__WRITTEN EXERCISE__
Turn the part of the records that opens with the line containing "Identify the click" and closes with the line containing "Help (236, 693)", both included, into a Markdown table with the columns Row and Entry. Number each line in Row, give the line itself in Entry, and leave out blank lines.
------ ITEMS
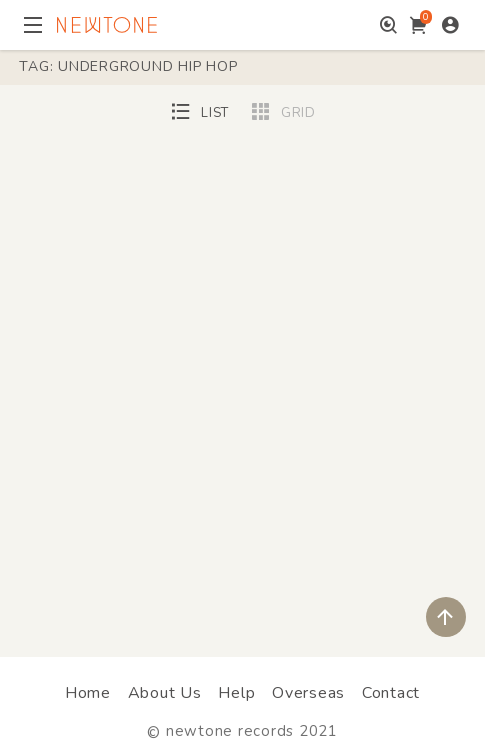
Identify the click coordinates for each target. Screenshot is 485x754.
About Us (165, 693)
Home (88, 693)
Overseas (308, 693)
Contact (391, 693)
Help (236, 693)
------------
------ ITEMS
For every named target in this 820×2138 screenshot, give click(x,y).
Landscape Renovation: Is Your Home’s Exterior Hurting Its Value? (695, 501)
------------
__ANSWER TO THIS TASK__
| Row | Entry |
|---|---|
| 1 | Identify the click coordinates for each target. Screenshot is 485x754. |
| 2 | About Us (165, 693) |
| 3 | Home (88, 693) |
| 4 | Overseas (308, 693) |
| 5 | Contact (391, 693) |
| 6 | Help (236, 693) |